А Надя пропустила издевку мимо ушей и сказала последнюю фразу:
– Я ничего не писала о труде. Но разве у матерей мало работы?
Класс молчал.
Надя стояла у своей второй парты с листками и глядела не на товарищей, а в окно, и все мотала на палец колечко волос…
– Ну и что? – громко и весело спросил учительницу Генка.
И весь девятый «В» подхватил, зашумел – облегченно и бурно:
– А действительно, ну и что? Чем это неправильно?
– Ну, знаете! – только и сумела сказать Светлана Михайловна. Куда-то подевались все ее аргументы… Она могла быть сколь угодно твердой до и после этой минуты, но сейчас, когда они все орали «ну и что?», Светлана Михайловна, вдруг утратив позицию, почувствовала себя ужасно, словно стояла в классе голая…
А Костя Батищев нашел, чем ее успокоить:
– Зря вы разволновались, Светлана Михайловна: она ведь собирается заиметь детей от законного мужа, от своего – не чужого!
– А ну хватит! – кричит Светлана Михайловна и ударяет изо всех сил ладонью по столу. – Край света, а не класс… Ни стыда ни совести!
Потом у нее наверняка болела ладонь…
Дверь кабинета истории приоткрыла немолодая женщина в платке и пальто, с пугливо-внимательным взглядом.
– Разрешите, Илья Семенович?
– Входите…
Женщина боком вошла, подала ему сухую негибкую руку:
– Здравствуйте…
– Напрасно вы ходите, товарищ Левикова, честное слово.
– Почему… напрасно? – Она присела и вынула платок. – Я уж не просто так, я с работы отпрашиваюсь…
– Не плакать надо передо мной, а больше заниматься сыном.
– Но вчера-то, вчера-то вы его опять вызывали?
В дверь заглянула Наташа:
– Илья Семенович… Извините, вы заняты?
Он покосился и жестом предложил ей сесть, не ответив.
– Я только две минуточки! – жалобно обратилась родительница теперь уже к Наташе. Та смущенно посмотрела на Мельникова, села поодаль.
– Я говорю, вчера-то вы опять его вызывали…
– Вызывал, да. И он сообщил нам, что Герцен уехал за границу готовить Великую Октябрьскую революцию. Вместе с Марксом. Понимаете – Герцен! Это не укладывается ни в одну отметку.
– Вова! – громко позвала женщина.
Вова, оказывается, был тут же, за дверью. Он вошел, морща нос и поводя белесыми глазами по сторонам. Левикова вдруг дала ему подзатыльник.

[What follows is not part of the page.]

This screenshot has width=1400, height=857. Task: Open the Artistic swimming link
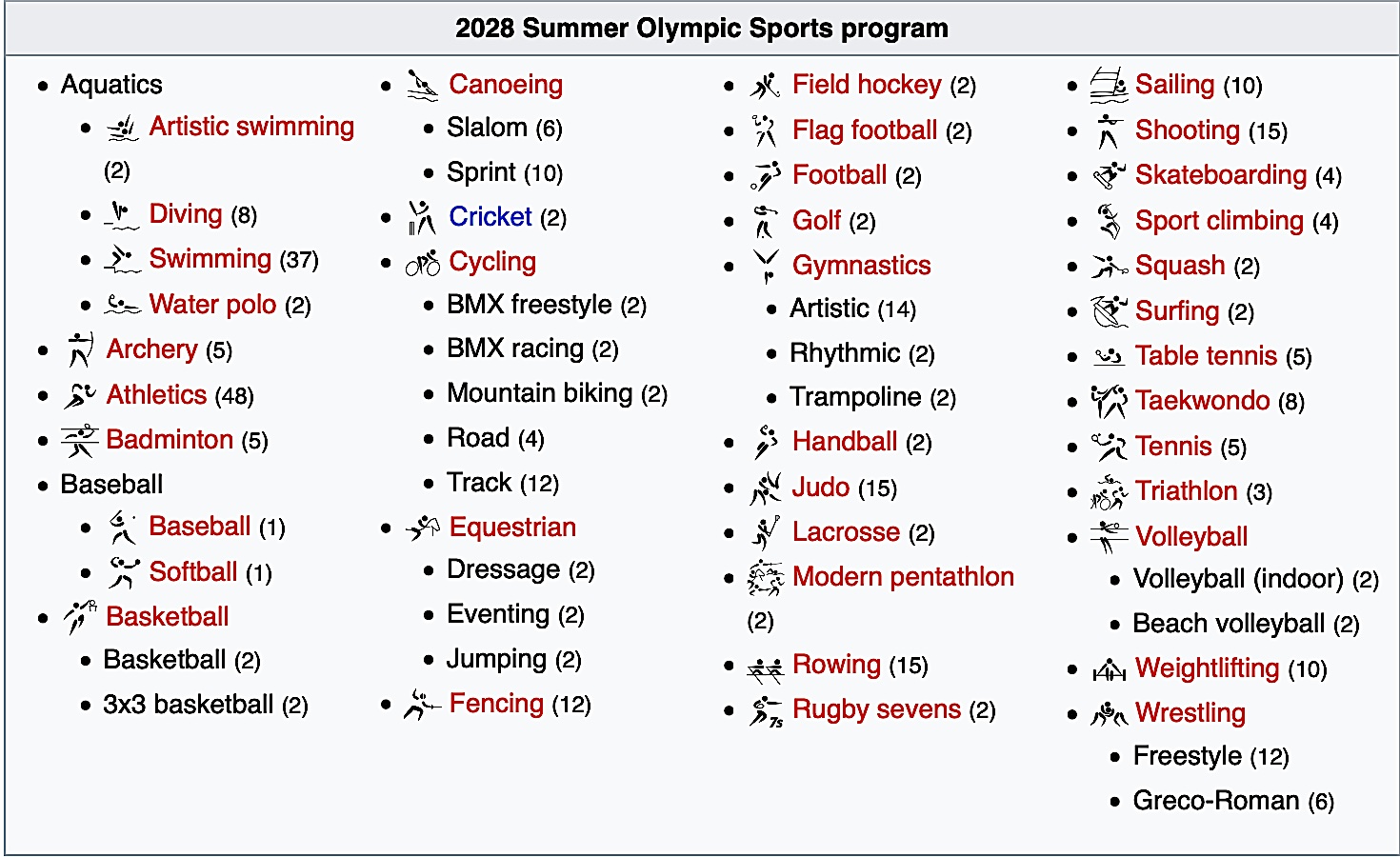coord(251,127)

– Чего дерешься-то? – хрипло спросил Вова; он, конечно, ожидал этого, но попозже; он недопонял, почему сразу, уже на входе…
– Ступай домой, олух, – скорбно сказала ему мать. – Дома я тебе еще не такую революцию сделаю… И заграницу…

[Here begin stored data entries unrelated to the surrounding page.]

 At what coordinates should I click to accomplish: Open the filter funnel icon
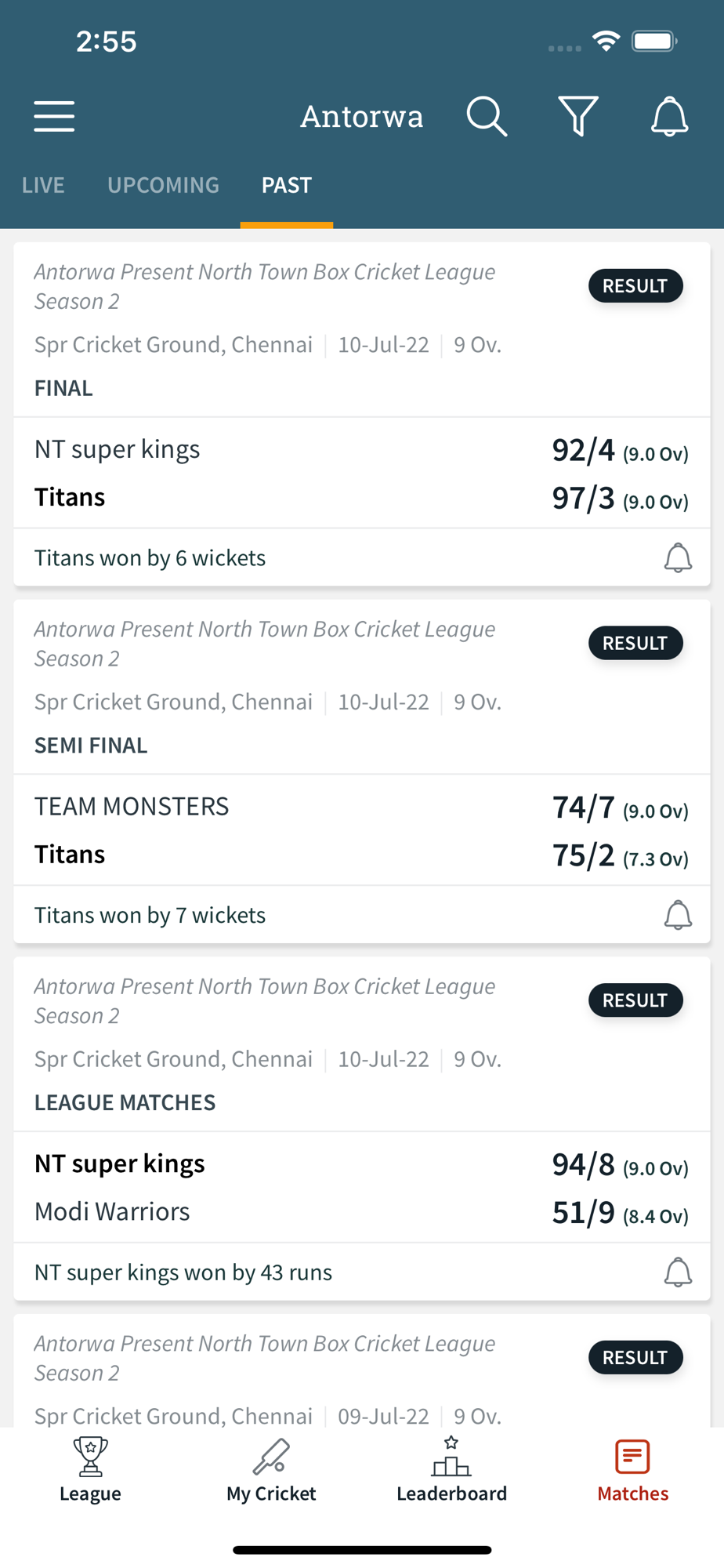pyautogui.click(x=578, y=117)
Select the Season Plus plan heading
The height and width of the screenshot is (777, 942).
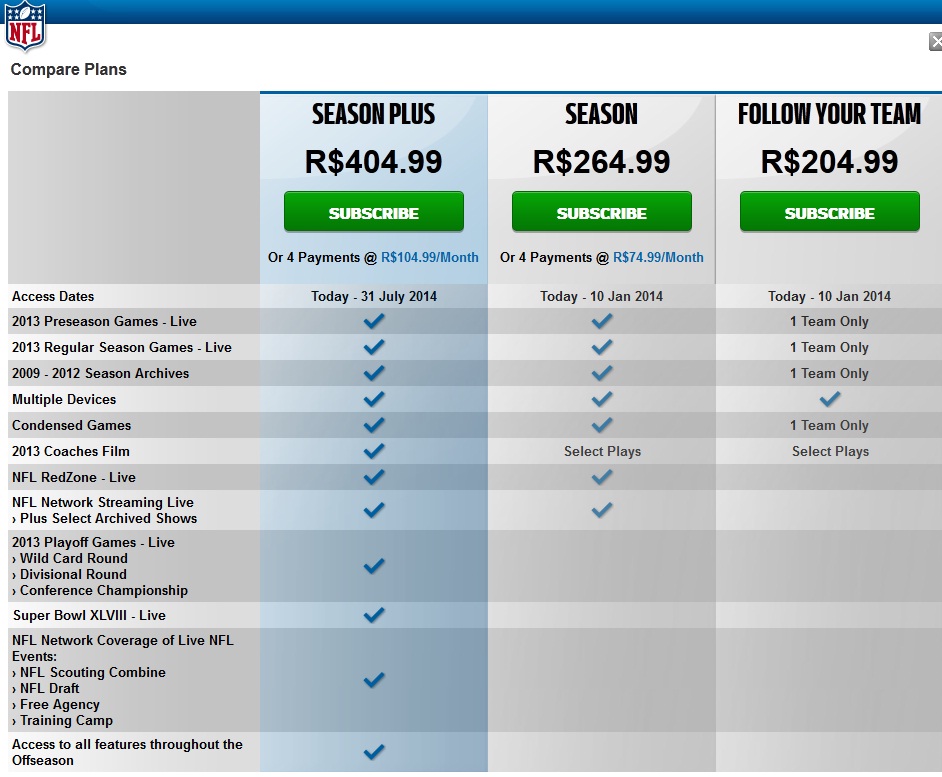point(374,114)
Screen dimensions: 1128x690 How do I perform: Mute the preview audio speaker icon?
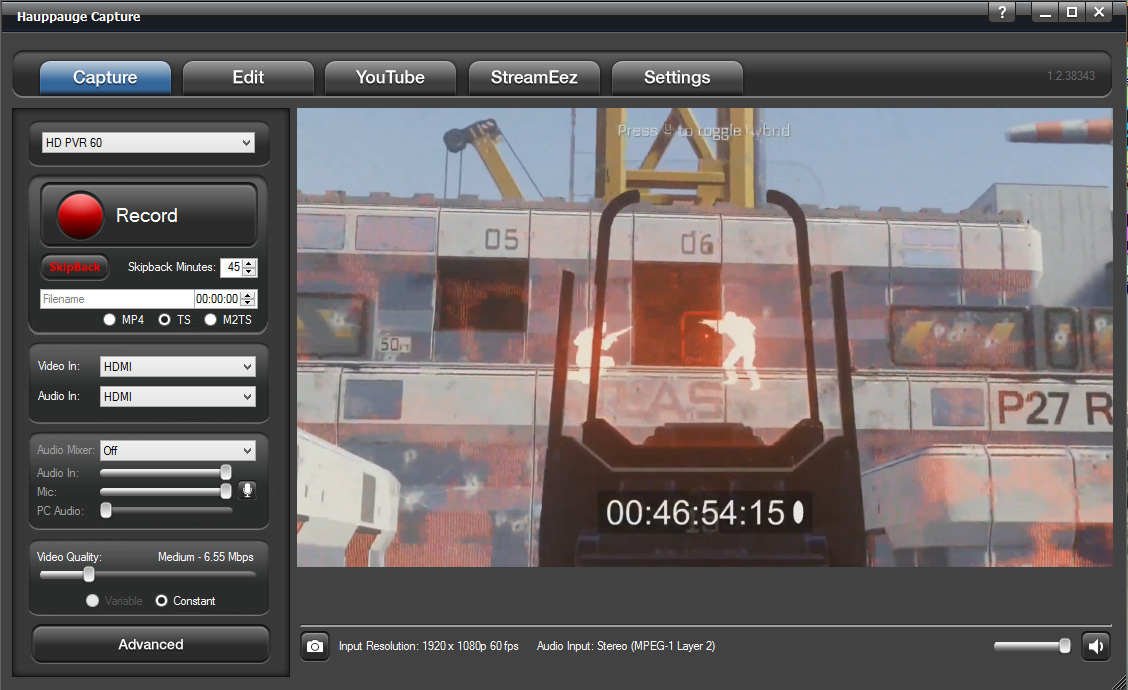(1096, 647)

– Это не метод! – горячо сказала Наташа, когда Вова вышел, почесываясь. Левикова поглядела на нее, скривила губы и не сказала ничего. Обратившись к Мельникову, ее лицо опять стало пугливо-внимательным. И все время был наготове носовой платок.
– Стало быть, как же, Илья Семенович? Нам ведь никак нельзя оставаться с единицей, я уже вам говорила… Ну выгонят его из Дома пионеров, из ансамбля этого… И куда он пойдет? Вот вы сами подумайте… Обратно во двор? Хулиганить?
Мельников испугался, что она заплачет, и перебил, с закрытыми глазами откинувшись на спинку стула:
– Да не поставил я единицу! «Три» у него. «Три»… удовлетворительно…
– Вот спасибо-то! – встала, всплеснув руками, женщина.
– Да нельзя за это благодарить, стыдно! Вы мне лишний раз напоминаете, что я лгу ради вас, – взмолился Илья Семенович.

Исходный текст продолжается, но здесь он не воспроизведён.